Records from a dataset
☆ ☆ ☆ ☆ ☆ ☆ ☆
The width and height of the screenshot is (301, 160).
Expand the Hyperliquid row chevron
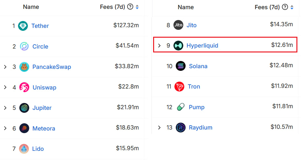point(159,46)
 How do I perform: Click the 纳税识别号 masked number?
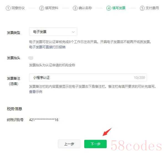44,120
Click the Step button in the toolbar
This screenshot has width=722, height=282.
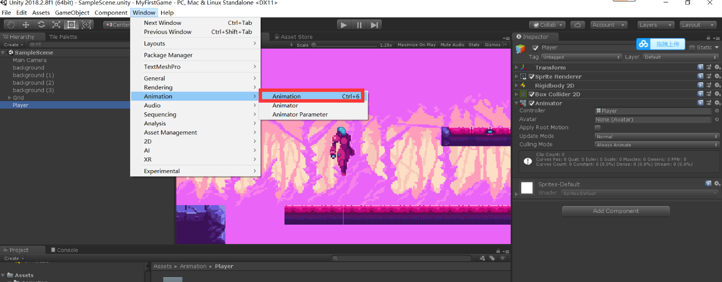click(x=374, y=24)
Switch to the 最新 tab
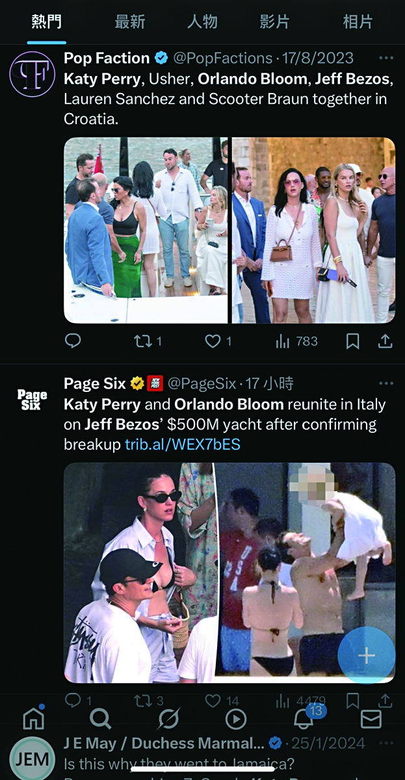Image resolution: width=405 pixels, height=780 pixels. [129, 21]
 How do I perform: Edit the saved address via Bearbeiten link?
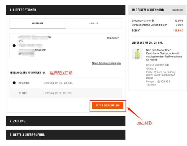[x=113, y=38]
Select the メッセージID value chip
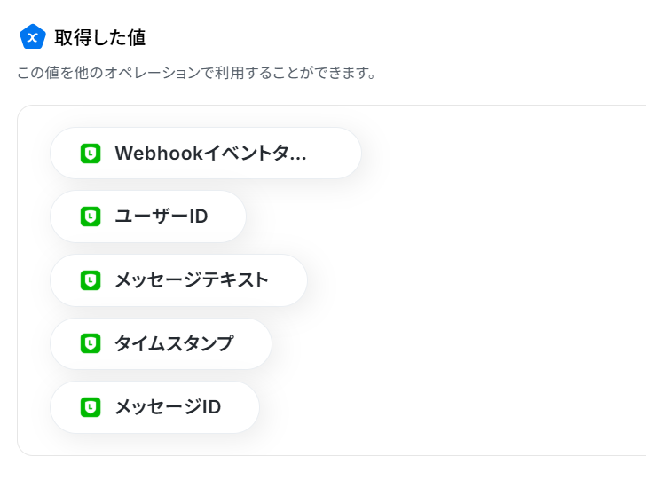This screenshot has height=496, width=646. (x=154, y=407)
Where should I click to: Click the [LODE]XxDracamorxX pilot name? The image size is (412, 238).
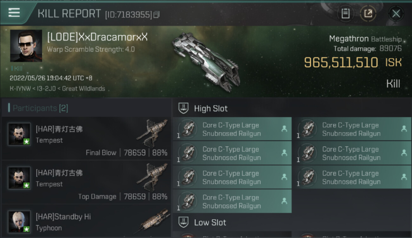coord(97,37)
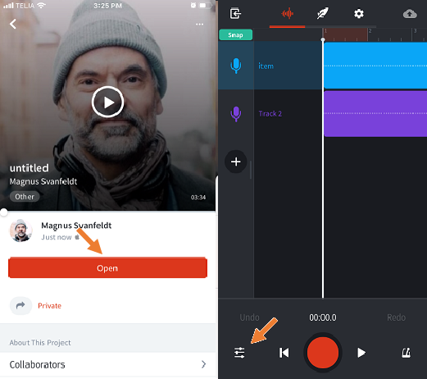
☆ ☆ ☆ ☆ ☆ ☆ ☆
Quote, word for word and nothing more, every line from the line with "Click the Step button in the toolbar" to the end of the entries, including both ends; skip any pictures.

Click the Step button in the toolbar
This screenshot has width=722, height=282.
click(x=374, y=24)
Switch to the 最新 tab
Image resolution: width=405 pixels, height=780 pixels. [129, 21]
 How do I perform: Edit the saved address via Bearbeiten link?
[x=113, y=38]
Select the メッセージID value chip
This screenshot has height=496, width=646. (x=154, y=407)
Where should I click to: Click the [LODE]XxDracamorxX pilot name? The image size is (412, 238).
coord(97,37)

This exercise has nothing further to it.